[BEGIN SOURCE DOCUMENT]

Visiting Gisela Colón’s studio at the foot of the San Gabriel Mountains in the dusty Los Angeles suburb of Duarte is a bit like stumbling on Tony Stark’s secret lab.

Inside an unassuming industrial park, the space is aglow and abuzz with work being done on the Los Angeles artist’s iridescent molded acrylic monoliths and wall-mounted biometric pods. They have a mysterious life force conjuring both the ancient divine feminine and the sci-fi future.

Colón created the term “organic minimalism” to describe her work — luminous rounded forms cast in multiple layers of optical plastic that create the effect of being lit from within and change color depending on a viewer’s vantage point.

“The history of minimalism was very staid in that it followed a very strict geometry, 90-degree angles, corners, lines and the work was devoid of content, identity and anything feminist,” she explained. “It used to be, you couldn’t show any evidence of being a woman in your work or you’d get rejected. If the work didn’t look like a man made it in the Sixties and Seventies, you weren’t going to get respect in the art world.”

[END SOURCE DOCUMENT]
[BEGIN RECORDS]

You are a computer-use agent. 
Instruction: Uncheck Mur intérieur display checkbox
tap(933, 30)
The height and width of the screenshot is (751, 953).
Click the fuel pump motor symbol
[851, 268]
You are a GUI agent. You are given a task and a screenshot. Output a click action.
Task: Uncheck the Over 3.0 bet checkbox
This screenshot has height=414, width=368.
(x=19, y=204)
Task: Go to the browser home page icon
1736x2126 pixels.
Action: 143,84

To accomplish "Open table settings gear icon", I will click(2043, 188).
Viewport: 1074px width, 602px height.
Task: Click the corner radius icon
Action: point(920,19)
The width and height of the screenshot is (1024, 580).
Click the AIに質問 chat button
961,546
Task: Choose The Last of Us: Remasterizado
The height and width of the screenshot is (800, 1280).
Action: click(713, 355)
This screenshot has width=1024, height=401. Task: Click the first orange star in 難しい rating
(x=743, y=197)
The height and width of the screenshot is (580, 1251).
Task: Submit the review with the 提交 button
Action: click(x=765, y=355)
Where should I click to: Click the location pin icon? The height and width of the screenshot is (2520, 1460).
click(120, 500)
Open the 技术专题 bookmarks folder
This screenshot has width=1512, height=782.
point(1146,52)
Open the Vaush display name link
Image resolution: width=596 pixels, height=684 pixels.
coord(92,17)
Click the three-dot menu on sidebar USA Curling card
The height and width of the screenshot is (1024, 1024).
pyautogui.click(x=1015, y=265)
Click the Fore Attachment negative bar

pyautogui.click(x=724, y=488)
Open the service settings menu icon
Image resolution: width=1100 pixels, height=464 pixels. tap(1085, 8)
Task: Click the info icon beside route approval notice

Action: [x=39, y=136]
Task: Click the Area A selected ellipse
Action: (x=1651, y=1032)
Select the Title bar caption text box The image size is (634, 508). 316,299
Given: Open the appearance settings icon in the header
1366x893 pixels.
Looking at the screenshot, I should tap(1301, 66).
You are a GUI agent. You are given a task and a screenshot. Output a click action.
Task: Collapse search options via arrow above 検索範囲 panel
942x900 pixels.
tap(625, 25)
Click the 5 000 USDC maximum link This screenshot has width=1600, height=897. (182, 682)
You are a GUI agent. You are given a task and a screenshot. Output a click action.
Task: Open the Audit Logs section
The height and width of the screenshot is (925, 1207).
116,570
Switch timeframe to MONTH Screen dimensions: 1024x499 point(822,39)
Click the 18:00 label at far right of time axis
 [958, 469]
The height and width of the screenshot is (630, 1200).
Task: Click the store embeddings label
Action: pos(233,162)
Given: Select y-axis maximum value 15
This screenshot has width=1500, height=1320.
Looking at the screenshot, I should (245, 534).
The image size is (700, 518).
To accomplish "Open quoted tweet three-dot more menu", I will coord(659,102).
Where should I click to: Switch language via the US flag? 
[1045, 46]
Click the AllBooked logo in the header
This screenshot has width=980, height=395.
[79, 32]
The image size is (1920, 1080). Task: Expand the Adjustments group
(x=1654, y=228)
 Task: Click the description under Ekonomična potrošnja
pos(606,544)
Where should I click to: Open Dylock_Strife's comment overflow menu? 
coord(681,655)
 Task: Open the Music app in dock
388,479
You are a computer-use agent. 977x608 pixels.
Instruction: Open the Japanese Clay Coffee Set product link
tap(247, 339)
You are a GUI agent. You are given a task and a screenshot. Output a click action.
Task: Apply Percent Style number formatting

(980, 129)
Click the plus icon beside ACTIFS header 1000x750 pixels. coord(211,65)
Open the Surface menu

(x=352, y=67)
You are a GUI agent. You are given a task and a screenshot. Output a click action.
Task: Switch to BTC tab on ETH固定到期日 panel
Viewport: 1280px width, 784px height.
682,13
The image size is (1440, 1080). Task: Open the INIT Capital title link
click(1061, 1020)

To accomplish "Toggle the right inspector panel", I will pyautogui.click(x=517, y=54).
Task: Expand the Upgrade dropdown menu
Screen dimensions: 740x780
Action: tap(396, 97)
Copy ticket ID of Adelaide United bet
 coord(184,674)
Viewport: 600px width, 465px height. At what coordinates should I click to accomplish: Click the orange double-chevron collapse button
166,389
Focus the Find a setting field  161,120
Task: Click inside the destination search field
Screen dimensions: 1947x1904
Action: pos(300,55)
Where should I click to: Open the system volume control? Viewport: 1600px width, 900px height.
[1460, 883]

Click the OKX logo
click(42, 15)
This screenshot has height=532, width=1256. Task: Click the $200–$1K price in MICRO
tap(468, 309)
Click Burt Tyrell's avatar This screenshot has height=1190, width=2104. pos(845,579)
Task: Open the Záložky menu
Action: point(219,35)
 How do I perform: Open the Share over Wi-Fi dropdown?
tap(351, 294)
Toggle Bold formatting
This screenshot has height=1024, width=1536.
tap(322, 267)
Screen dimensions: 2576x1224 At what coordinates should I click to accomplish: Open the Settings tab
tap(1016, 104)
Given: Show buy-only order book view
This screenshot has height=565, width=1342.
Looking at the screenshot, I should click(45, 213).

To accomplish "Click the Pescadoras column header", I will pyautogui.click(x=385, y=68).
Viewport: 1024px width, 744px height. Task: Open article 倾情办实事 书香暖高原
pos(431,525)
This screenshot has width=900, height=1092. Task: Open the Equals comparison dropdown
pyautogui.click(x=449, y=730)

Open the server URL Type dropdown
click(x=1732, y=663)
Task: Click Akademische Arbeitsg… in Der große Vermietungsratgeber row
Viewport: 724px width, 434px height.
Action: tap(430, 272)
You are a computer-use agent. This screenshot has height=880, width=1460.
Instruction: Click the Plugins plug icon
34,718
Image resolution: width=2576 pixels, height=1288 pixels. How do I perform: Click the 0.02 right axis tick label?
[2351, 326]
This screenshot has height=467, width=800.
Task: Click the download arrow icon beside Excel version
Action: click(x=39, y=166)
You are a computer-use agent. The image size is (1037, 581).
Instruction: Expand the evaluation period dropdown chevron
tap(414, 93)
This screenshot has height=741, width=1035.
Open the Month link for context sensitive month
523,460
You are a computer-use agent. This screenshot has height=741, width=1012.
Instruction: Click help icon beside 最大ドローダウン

[END RECORDS]

__SET EXERCISE__: In the article on Gisela Colón's studio, write out everything from "Visiting Gisela Colón’s" down to "the sci-fi future.", substituting "workshop" for "studio".

__SOLUTION__:
Visiting Gisela Colón’s workshop at the foot of the San Gabriel Mountains in the dusty Los Angeles suburb of Duarte is a bit like stumbling on Tony Stark’s secret lab.

Inside an unassuming industrial park, the space is aglow and abuzz with work being done on the Los Angeles artist’s iridescent molded acrylic monoliths and wall-mounted biometric pods. They have a mysterious life force conjuring both the ancient divine feminine and the sci-fi future.